Natural Gas Price Forecast: Key Support Faces Critical Test
Author: Bruce Powers
Published: March 30, 2026
Overview
The article discusses the current state of natural gas prices, which are testing critical support levels around $2.78. The analysis highlights the potential for a continuation of the downtrend that began after a peak in January at $7.44. The price action is closely monitored as it approaches significant technical levels that could dictate future movements.
Current Price Action
On the day of reporting, natural gas prices reached a low of $2.85, nearing the previous trend low of $2.78 from late February. This proximity raises concerns about a potential breakdown, which could lead to further declines. The day’s high of $3.06 tested resistance near the 20-day moving average, confirming it as a key resistance level. A failure to maintain above this level resulted in strong selling pressure, pushing prices below the previous short-term trend low of $2.86.
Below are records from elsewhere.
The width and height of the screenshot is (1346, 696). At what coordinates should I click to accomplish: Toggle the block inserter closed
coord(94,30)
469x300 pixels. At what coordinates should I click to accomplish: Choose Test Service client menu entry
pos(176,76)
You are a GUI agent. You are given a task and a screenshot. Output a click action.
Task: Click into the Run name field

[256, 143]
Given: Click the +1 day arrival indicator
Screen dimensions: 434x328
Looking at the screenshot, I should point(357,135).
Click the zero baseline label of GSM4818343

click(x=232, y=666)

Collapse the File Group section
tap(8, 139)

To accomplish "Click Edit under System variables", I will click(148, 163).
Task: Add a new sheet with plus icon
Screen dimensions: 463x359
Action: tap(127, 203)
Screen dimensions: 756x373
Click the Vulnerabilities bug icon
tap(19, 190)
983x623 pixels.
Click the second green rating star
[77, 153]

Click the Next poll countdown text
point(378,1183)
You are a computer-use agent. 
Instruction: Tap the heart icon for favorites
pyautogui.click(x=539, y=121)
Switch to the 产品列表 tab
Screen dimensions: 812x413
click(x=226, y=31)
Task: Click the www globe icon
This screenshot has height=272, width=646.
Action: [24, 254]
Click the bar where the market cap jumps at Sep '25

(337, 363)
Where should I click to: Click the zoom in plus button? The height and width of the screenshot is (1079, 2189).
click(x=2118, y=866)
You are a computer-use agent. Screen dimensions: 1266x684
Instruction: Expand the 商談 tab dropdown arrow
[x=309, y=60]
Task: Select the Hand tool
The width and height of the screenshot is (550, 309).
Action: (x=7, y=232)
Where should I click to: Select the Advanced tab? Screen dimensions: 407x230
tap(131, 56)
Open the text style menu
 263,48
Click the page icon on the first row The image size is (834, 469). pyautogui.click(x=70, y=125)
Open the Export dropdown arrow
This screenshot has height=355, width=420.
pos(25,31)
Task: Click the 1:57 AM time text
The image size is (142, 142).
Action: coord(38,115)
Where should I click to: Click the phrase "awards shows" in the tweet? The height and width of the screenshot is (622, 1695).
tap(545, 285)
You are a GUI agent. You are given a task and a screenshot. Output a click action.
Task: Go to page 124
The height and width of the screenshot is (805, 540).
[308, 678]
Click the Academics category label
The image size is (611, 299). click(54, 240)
Resistance and Downward Bias
Short-term resistance is identified at $3.06. A rally above this level would reclaim the 20-day average and the short-term downtrend line. However, unless the price can reclaim the 200-day moving average at $3.52, the market is likely to maintain a downward bias. The article notes that a long-term rising trendline, which previously acted as support, is now a potential resistance area.
Structural Risks and Trend Reversal Signals
The significance of the $2.78 trend low is emphasized, particularly in relation to the August swing low at $2.62. A break below $2.78 could lead to a further decline, potentially triggering a reversal of the long-term rising trend. This would mark a second trend reversal signal following the failure of the higher swing low at $3.01 in January. If confirmed by a daily close below $2.78, the next support zone could be around $2.21, based on previous price structures.
Potential Support from Long-Term Bullish Wedge
Despite the potential for downside movement, the article also discusses the possibility of finding support near a falling trendline that originates from the March 2025 high. This trendline represents the upper boundary of a large bullish wedge, where prior resistance could be tested as support. This scenario will be crucial to monitor as it could influence future price movements.
Conclusion
The article provides a comprehensive analysis of the natural gas market, highlighting critical support and resistance levels that will determine the direction of prices in the near term. Traders and investors are advised to keep a close watch on these technical indicators to make informed decisions.